Above that current, then they will blow eventually, but each fuse (or circuit breaker) will have a chart from the manufacturer to show how long it takes to blow (or trip) at any specific current.

If there's no such chart available, I recommend not using that fuse, as you can't predict what it will actually do under a specific set of conditions unless you test some to destruction to be sure they'll actually work. ;)


So, for instance, if you need a fuse to blow immediately *at 2A*, it will also eventually blow at lower currents, and probably won't handle even 1A for very long.

There are "fast blow" fuses, delay fuses, etc.; picking a fuse for a specific application can take some time and research until you have learned enough about different ones to have a good idea of where to start. :( (no, I'm not an expert at it yet either)
 
So, is there a way to safeguard against it? For either the controller or converter? Since fuses won't do it...
 
So, is there a way to safeguard against it?

Have you determined that overvoltage is actual cause? I don't see evidence of that in this thread. Suspicions. Yes. But not evidence. Why not ride around for a little bit with a voltmeter that can detects and store voltage peaks?
 
Have you determined that overvoltage is actual cause? I don't see evidence of that in this thread. Suspicions. Yes. But not evidence. Why not ride around for a little bit with a voltmeter that can detects and store voltage peaks?
You're right, we don't know for sure. Unfortunately, I don't have the desire to repeat the conditions and potentially blow another converter, costing me 15 bucks, for the third time. I think we have a good idea that overvoltage causes it, because as @E-HP pointed out, my fuse is protecting against overcurrent, so eliminating that as a cause... Plus we have @amberwolf noting that overvoltage is the C.O.D. for many controllers and converters in the past, and I trust his judgement
 
My guess at the time was because that style of converter is just a board in an aluminum case, not weather or vibration proof. No big deal, I replaced it with one of these, the 10amp version (exactly model i used this time). Went with that style because it's all potted, so I figured I'd be good against weather and wear and tear this time. Cut to yesterday, and it failed again,

Those fully potted, cast enclosure Chinese DC-DC converters are notoriously unreliable at loads more than half of their nominal rating. If I wanted to run one at a steady 5 amps, I'd get a 20A model. For 8A, I'd get a 30A model.

# [Provided information]
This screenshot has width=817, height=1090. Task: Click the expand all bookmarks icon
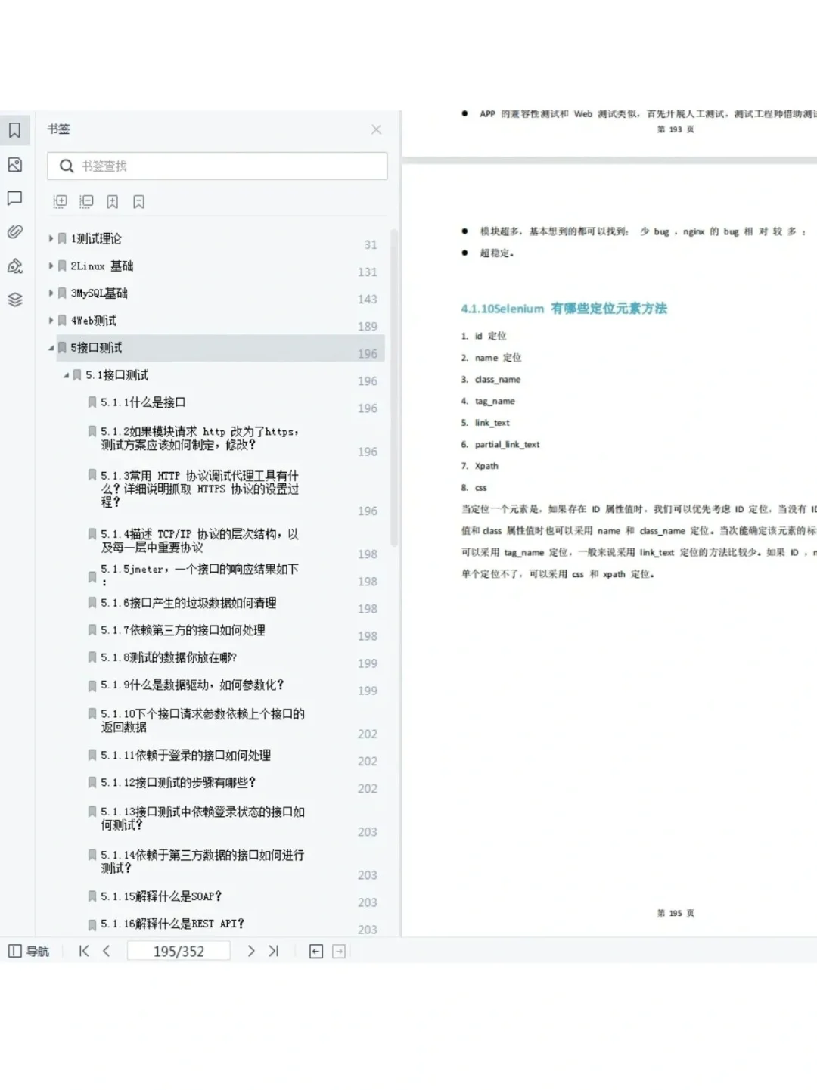60,201
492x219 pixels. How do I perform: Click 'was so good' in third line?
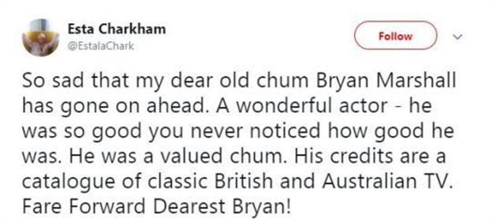pos(82,132)
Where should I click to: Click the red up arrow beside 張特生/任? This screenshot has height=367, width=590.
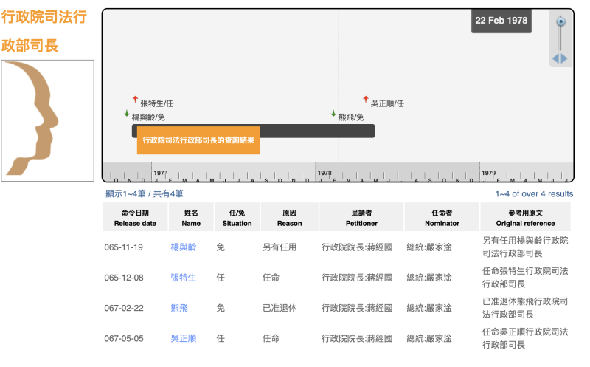(135, 99)
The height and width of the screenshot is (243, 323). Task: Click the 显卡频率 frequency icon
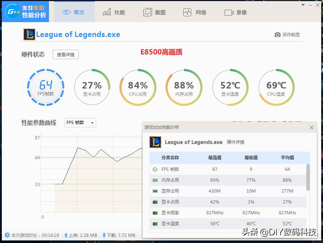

# [What to do]
#1 In the forum thread on fuses and converters, retype the passage from "Above that current, then" to "any specific current.".
#2 Answer these from the forum thread on fuses and converters:
(a) What is recommended if a fuse has no manufacturer chart?
(b) How much does a replacement converter cost the poster?
(c) What model rating would the last poster get to run a converter at a steady 8A?

# [Exercise results]
#1
Above that current, then they will blow eventually, but each fuse (or circuit breaker) will have a chart from the manufacturer to show how long it takes to blow (or trip) at any specific current.

#2
(a) Not using that fuse.
(b) 15 bucks.
(c) A 30A model.